TASK TO CARRY OUT
Repeat the entries. Each one must match exactly.
-- MATERIAL PROVIDED follows --
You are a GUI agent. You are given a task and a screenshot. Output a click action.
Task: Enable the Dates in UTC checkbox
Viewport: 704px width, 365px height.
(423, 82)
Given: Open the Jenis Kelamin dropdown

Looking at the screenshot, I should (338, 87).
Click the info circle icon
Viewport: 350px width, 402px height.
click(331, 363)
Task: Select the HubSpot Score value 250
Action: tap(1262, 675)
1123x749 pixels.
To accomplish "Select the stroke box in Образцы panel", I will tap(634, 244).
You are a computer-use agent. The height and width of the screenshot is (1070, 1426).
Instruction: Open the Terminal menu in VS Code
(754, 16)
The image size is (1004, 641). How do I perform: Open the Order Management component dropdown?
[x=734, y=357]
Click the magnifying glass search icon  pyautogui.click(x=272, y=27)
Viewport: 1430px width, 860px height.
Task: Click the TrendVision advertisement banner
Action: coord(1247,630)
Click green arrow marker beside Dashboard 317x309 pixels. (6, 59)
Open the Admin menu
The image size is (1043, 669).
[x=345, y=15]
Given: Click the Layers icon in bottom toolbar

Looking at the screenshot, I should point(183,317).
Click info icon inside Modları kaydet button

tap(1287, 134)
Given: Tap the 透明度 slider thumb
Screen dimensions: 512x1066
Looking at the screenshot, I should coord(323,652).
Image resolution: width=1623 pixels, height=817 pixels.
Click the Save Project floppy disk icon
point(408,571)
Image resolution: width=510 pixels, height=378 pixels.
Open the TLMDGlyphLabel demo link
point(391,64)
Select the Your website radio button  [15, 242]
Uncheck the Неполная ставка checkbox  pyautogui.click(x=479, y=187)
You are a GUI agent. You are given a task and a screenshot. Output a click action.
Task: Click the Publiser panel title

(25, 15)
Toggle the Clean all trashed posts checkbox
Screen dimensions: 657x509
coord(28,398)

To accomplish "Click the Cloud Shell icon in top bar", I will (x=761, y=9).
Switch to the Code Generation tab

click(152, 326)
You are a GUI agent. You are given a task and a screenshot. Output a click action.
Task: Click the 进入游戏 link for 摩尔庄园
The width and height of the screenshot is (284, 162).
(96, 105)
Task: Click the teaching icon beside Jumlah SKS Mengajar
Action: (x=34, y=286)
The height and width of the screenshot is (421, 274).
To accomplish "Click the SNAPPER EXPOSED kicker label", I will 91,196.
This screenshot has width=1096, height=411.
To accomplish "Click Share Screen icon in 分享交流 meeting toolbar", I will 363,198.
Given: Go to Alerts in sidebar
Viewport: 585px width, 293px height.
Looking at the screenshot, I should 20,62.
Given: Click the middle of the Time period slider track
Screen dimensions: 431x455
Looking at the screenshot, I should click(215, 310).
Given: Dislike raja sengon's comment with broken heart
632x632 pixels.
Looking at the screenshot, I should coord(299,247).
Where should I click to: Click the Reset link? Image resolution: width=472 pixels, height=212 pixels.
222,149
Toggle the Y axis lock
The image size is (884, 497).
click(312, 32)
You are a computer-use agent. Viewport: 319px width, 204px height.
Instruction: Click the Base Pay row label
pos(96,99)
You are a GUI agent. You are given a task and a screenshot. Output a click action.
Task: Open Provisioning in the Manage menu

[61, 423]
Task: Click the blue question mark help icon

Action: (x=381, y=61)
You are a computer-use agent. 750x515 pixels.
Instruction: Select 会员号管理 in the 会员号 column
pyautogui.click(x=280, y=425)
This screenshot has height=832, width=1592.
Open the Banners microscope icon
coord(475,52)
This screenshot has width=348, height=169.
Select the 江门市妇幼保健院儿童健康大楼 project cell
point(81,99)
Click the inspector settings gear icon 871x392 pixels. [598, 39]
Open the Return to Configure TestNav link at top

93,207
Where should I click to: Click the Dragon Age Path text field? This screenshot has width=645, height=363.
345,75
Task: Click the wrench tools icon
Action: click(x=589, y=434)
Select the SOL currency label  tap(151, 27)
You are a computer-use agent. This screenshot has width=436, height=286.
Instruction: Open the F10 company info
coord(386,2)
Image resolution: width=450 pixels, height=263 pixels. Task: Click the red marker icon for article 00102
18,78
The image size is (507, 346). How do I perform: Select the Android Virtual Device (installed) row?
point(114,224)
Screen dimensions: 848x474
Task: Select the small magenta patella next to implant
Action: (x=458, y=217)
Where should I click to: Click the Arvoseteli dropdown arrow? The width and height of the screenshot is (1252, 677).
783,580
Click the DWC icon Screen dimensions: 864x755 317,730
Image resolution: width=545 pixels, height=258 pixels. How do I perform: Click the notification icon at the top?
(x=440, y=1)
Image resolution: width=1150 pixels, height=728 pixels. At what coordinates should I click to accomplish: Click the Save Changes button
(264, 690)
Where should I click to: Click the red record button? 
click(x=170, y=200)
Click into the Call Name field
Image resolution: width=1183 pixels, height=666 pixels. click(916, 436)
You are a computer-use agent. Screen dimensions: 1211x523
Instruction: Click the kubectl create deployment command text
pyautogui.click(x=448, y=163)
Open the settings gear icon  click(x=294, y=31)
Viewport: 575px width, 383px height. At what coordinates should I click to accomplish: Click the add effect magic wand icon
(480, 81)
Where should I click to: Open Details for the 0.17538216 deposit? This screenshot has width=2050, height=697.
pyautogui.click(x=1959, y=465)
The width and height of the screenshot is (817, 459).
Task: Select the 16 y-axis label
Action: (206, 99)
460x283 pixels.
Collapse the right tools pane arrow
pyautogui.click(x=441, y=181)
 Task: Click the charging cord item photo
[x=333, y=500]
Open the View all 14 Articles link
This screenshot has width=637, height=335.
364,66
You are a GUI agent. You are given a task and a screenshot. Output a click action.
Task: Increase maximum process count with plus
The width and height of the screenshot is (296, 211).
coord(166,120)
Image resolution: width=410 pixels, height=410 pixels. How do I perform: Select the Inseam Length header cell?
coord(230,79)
-- MATERIAL PROVIDED concluded --
WRITTEN REPLY
You are a GUI agent. You are given a task and a screenshot. Output a click action.
Task: Enable the Dates in UTC checkbox
Viewport: 704px width, 365px height.
(423, 82)
Given: Open the Jenis Kelamin dropdown

Looking at the screenshot, I should (338, 87).
Click the info circle icon
Viewport: 350px width, 402px height.
click(331, 363)
Task: Select the HubSpot Score value 250
Action: tap(1262, 675)
1123x749 pixels.
To accomplish "Select the stroke box in Образцы panel", I will tap(634, 244).
You are a computer-use agent. The height and width of the screenshot is (1070, 1426).
Instruction: Open the Terminal menu in VS Code
(754, 16)
The image size is (1004, 641). How do I perform: Open the Order Management component dropdown?
[x=734, y=357]
Click the magnifying glass search icon  pyautogui.click(x=272, y=27)
Viewport: 1430px width, 860px height.
Task: Click the TrendVision advertisement banner
Action: coord(1247,630)
Click green arrow marker beside Dashboard 317x309 pixels. (6, 59)
Open the Admin menu
The image size is (1043, 669).
[x=345, y=15]
Given: Click the Layers icon in bottom toolbar

Looking at the screenshot, I should point(183,317).
Click info icon inside Modları kaydet button

tap(1287, 134)
Given: Tap the 透明度 slider thumb
Screen dimensions: 512x1066
Looking at the screenshot, I should coord(323,652).
Image resolution: width=1623 pixels, height=817 pixels.
Click the Save Project floppy disk icon
point(408,571)
Image resolution: width=510 pixels, height=378 pixels.
Open the TLMDGlyphLabel demo link
point(391,64)
Select the Your website radio button  [15, 242]
Uncheck the Неполная ставка checkbox  pyautogui.click(x=479, y=187)
You are a GUI agent. You are given a task and a screenshot. Output a click action.
Task: Click the Publiser panel title

(25, 15)
Toggle the Clean all trashed posts checkbox
Screen dimensions: 657x509
coord(28,398)

To accomplish "Click the Cloud Shell icon in top bar", I will (x=761, y=9).
Switch to the Code Generation tab

click(152, 326)
You are a GUI agent. You are given a task and a screenshot. Output a click action.
Task: Click the 进入游戏 link for 摩尔庄园
The width and height of the screenshot is (284, 162).
(96, 105)
Task: Click the teaching icon beside Jumlah SKS Mengajar
Action: (x=34, y=286)
The height and width of the screenshot is (421, 274).
To accomplish "Click the SNAPPER EXPOSED kicker label", I will 91,196.
This screenshot has width=1096, height=411.
To accomplish "Click Share Screen icon in 分享交流 meeting toolbar", I will 363,198.
Given: Go to Alerts in sidebar
Viewport: 585px width, 293px height.
Looking at the screenshot, I should 20,62.
Given: Click the middle of the Time period slider track
Screen dimensions: 431x455
Looking at the screenshot, I should click(215, 310).
Given: Dislike raja sengon's comment with broken heart
632x632 pixels.
Looking at the screenshot, I should coord(299,247).
Where should I click to: Click the Reset link? Image resolution: width=472 pixels, height=212 pixels.
222,149
Toggle the Y axis lock
The image size is (884, 497).
click(312, 32)
You are a computer-use agent. Viewport: 319px width, 204px height.
Instruction: Click the Base Pay row label
pos(96,99)
You are a GUI agent. You are given a task and a screenshot. Output a click action.
Task: Open Provisioning in the Manage menu

[61, 423]
Task: Click the blue question mark help icon

Action: (x=381, y=61)
You are a computer-use agent. 750x515 pixels.
Instruction: Select 会员号管理 in the 会员号 column
pyautogui.click(x=280, y=425)
This screenshot has height=832, width=1592.
Open the Banners microscope icon
coord(475,52)
This screenshot has width=348, height=169.
Select the 江门市妇幼保健院儿童健康大楼 project cell
point(81,99)
Click the inspector settings gear icon 871x392 pixels. [598, 39]
Open the Return to Configure TestNav link at top

93,207
Where should I click to: Click the Dragon Age Path text field? This screenshot has width=645, height=363.
345,75
Task: Click the wrench tools icon
Action: click(x=589, y=434)
Select the SOL currency label  tap(151, 27)
You are a computer-use agent. This screenshot has width=436, height=286.
Instruction: Open the F10 company info
coord(386,2)
Image resolution: width=450 pixels, height=263 pixels. Task: Click the red marker icon for article 00102
18,78
The image size is (507, 346). How do I perform: Select the Android Virtual Device (installed) row?
point(114,224)
Screen dimensions: 848x474
Task: Select the small magenta patella next to implant
Action: (x=458, y=217)
Where should I click to: Click the Arvoseteli dropdown arrow? The width and height of the screenshot is (1252, 677).
783,580
Click the DWC icon Screen dimensions: 864x755 317,730
Image resolution: width=545 pixels, height=258 pixels. How do I perform: Click the notification icon at the top?
(x=440, y=1)
Image resolution: width=1150 pixels, height=728 pixels. At what coordinates should I click to accomplish: Click the Save Changes button
(264, 690)
Where should I click to: Click the red record button? 
click(x=170, y=200)
Click into the Call Name field
Image resolution: width=1183 pixels, height=666 pixels. click(916, 436)
You are a computer-use agent. Screen dimensions: 1211x523
Instruction: Click the kubectl create deployment command text
pyautogui.click(x=448, y=163)
Open the settings gear icon  click(x=294, y=31)
Viewport: 575px width, 383px height. At what coordinates should I click to accomplish: Click the add effect magic wand icon
(480, 81)
Where should I click to: Open Details for the 0.17538216 deposit? This screenshot has width=2050, height=697.
pyautogui.click(x=1959, y=465)
The width and height of the screenshot is (817, 459).
Task: Select the 16 y-axis label
Action: (206, 99)
460x283 pixels.
Collapse the right tools pane arrow
pyautogui.click(x=441, y=181)
 Task: Click the charging cord item photo
[x=333, y=500]
Open the View all 14 Articles link
This screenshot has width=637, height=335.
364,66
You are a GUI agent. You are given a task and a screenshot. Output a click action.
Task: Increase maximum process count with plus
The width and height of the screenshot is (296, 211).
coord(166,120)
Image resolution: width=410 pixels, height=410 pixels. How do I perform: Select the Inseam Length header cell?
coord(230,79)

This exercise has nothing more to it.